Valoti: “Brillo di luce mia”

Le dichiarazioni del centrocampista gialloblù Mattia Valoti, intervenuto ai microfoni di Sky Sport 24, riportate dall’Ufficio Stampa dell’Hellas Verona.

IL MIO ARRIVO
“Diciotto anni fa anche mio padre era qui all’Hellas Verona, ha lasciato un buon ricordo, infatti tutti dicono, vedendomi, «E’ il figlio di Aladino!». Sono contento di quello che ha fatto, ma ora voglio dimostrare io il mio valore. Ho scelto il Verona perché è una società che ha creduto in me, Sogliano mi ha voluto fortemente e ora voglio far vedere nel miglior modo possibile quanto valgo all’allenatore.
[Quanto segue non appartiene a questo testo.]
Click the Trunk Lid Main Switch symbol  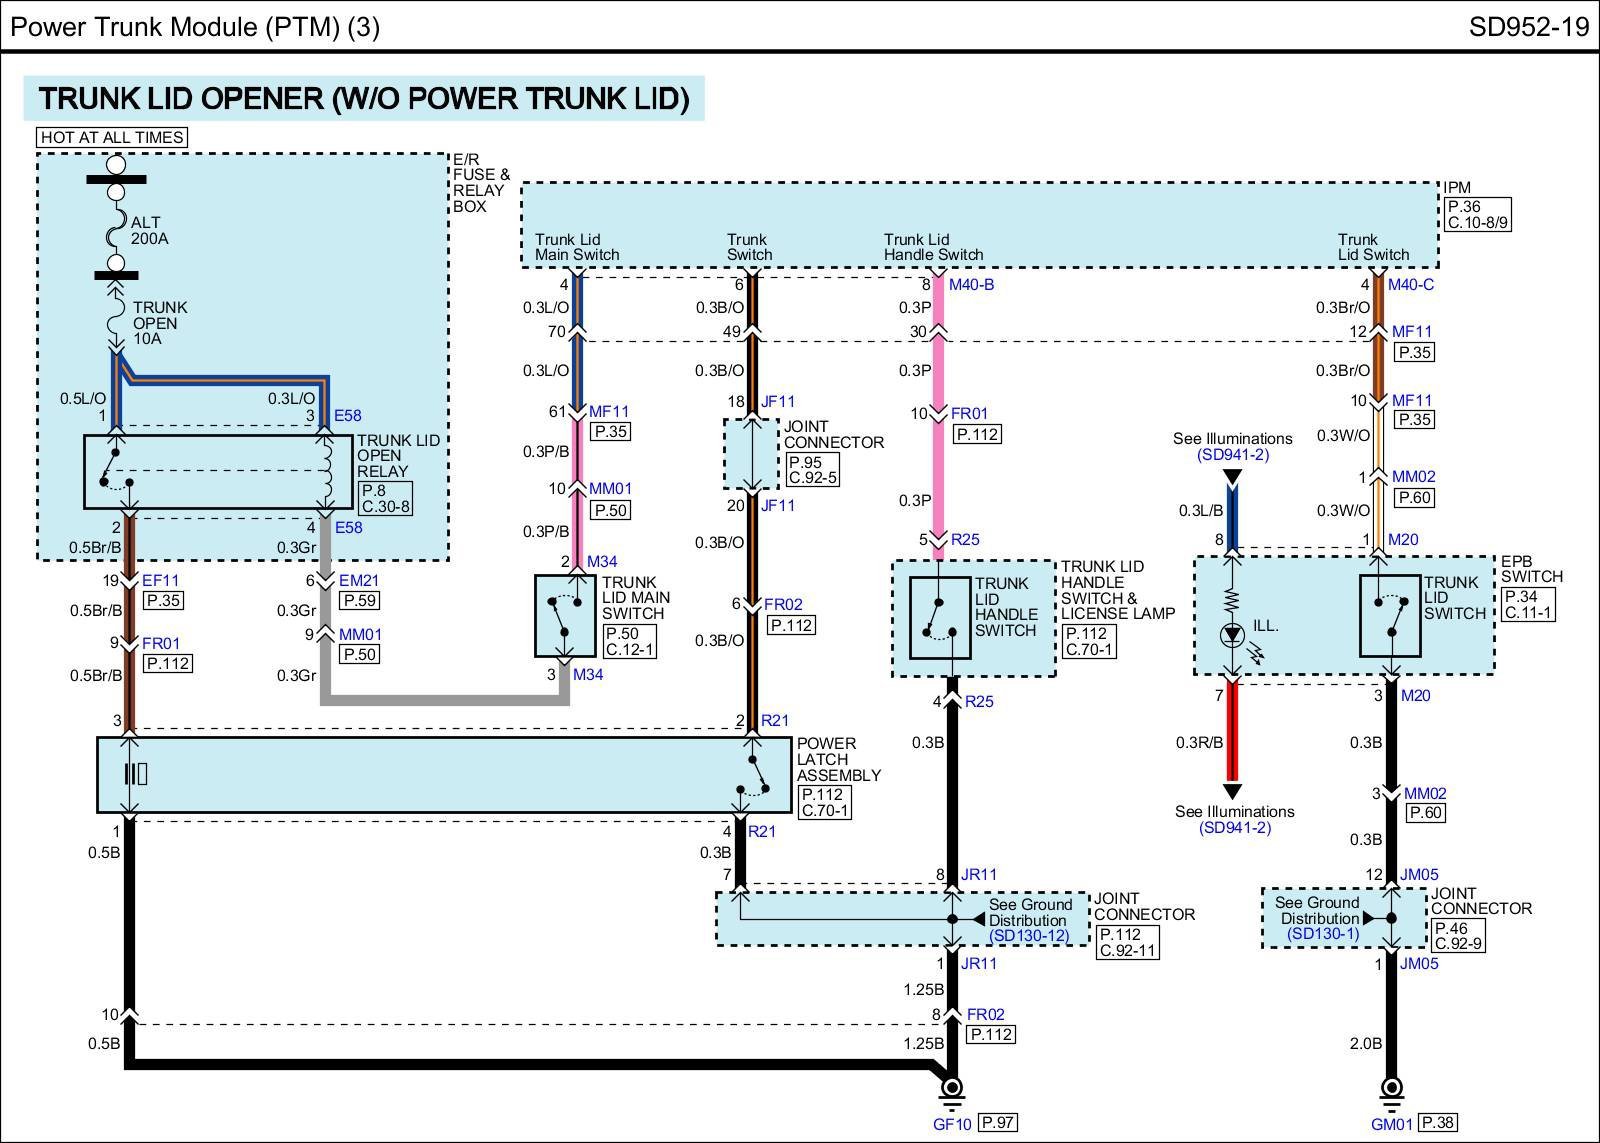(565, 616)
Inzaghi? L’ho avuto come compagno di squadra, è una persona che ama il calcio, conosce tutti i calciatori dalla Serie A alla Lega Pro. Ha un approccio molto positivo, non mi stupisce vederlo alla guida della Prima squadra. La partita che, credo, mi entusiasmerà di mi più sarà appunto quella col Milan perché è la società che mi ha lanciato”.

IL PRIMO IMPATTO
“L’impatto è stato completamente positivo. La squadra è giovane, con tanta voglia di crescere, qualche elemento di esperienza e tanti stranieri. Mi hanno fatto subito sentire parte del gruppo. Riti di iniziazione? Per fortuna non a me, ma al compleanno di Agostini hanno fatto cantare il giovane Fares. Quelli che mi hanno dato più consigli sono Toni, Agostini e Donati essendo i più esperti, ma anche Marques e Rafael sono fantastici. Qui a Verona c’è un’atmosfera stupenda, sono poche le piazze con una tifoseria del genere. Questi tifosi vengono anche di primo mattino a vedere le poche ore di allenamento, credono pazzamente in questa squadra”.